| EXERCISE INPUT |

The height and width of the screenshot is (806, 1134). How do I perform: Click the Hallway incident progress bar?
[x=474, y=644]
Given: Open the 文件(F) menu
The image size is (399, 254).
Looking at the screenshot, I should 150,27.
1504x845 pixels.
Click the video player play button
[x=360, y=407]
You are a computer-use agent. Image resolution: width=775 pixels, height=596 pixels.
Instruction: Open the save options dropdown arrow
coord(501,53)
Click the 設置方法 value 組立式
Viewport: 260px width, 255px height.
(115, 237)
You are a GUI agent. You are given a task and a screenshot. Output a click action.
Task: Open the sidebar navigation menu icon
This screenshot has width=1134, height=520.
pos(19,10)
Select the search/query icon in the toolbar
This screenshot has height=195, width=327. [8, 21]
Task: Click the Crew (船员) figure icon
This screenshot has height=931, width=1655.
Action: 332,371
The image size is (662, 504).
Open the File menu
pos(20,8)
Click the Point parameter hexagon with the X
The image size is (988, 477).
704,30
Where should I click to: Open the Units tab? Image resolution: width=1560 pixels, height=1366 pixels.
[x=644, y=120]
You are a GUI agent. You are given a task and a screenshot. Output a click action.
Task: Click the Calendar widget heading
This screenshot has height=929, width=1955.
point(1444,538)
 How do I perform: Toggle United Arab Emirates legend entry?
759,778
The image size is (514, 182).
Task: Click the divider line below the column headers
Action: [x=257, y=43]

| EXERCISE DETAILS |
Please write out all of the entries above verbatim, keeping each line and its order unchanged.

| THE REPLY |
The height and width of the screenshot is (806, 1134). How do I perform: Click the Hallway incident progress bar?
[x=474, y=644]
Given: Open the 文件(F) menu
The image size is (399, 254).
Looking at the screenshot, I should 150,27.
1504x845 pixels.
Click the video player play button
[x=360, y=407]
You are a computer-use agent. Image resolution: width=775 pixels, height=596 pixels.
Instruction: Open the save options dropdown arrow
coord(501,53)
Click the 設置方法 value 組立式
Viewport: 260px width, 255px height.
(115, 237)
You are a GUI agent. You are given a task and a screenshot. Output a click action.
Task: Open the sidebar navigation menu icon
This screenshot has width=1134, height=520.
pos(19,10)
Select the search/query icon in the toolbar
This screenshot has height=195, width=327. [8, 21]
Task: Click the Crew (船员) figure icon
This screenshot has height=931, width=1655.
Action: 332,371
The image size is (662, 504).
Open the File menu
pos(20,8)
Click the Point parameter hexagon with the X
The image size is (988, 477).
704,30
Where should I click to: Open the Units tab? Image resolution: width=1560 pixels, height=1366 pixels.
[x=644, y=120]
You are a GUI agent. You are given a task and a screenshot. Output a click action.
Task: Click the Calendar widget heading
This screenshot has height=929, width=1955.
point(1444,538)
 How do I perform: Toggle United Arab Emirates legend entry?
759,778
The image size is (514, 182).
Task: Click the divider line below the column headers
Action: [x=257, y=43]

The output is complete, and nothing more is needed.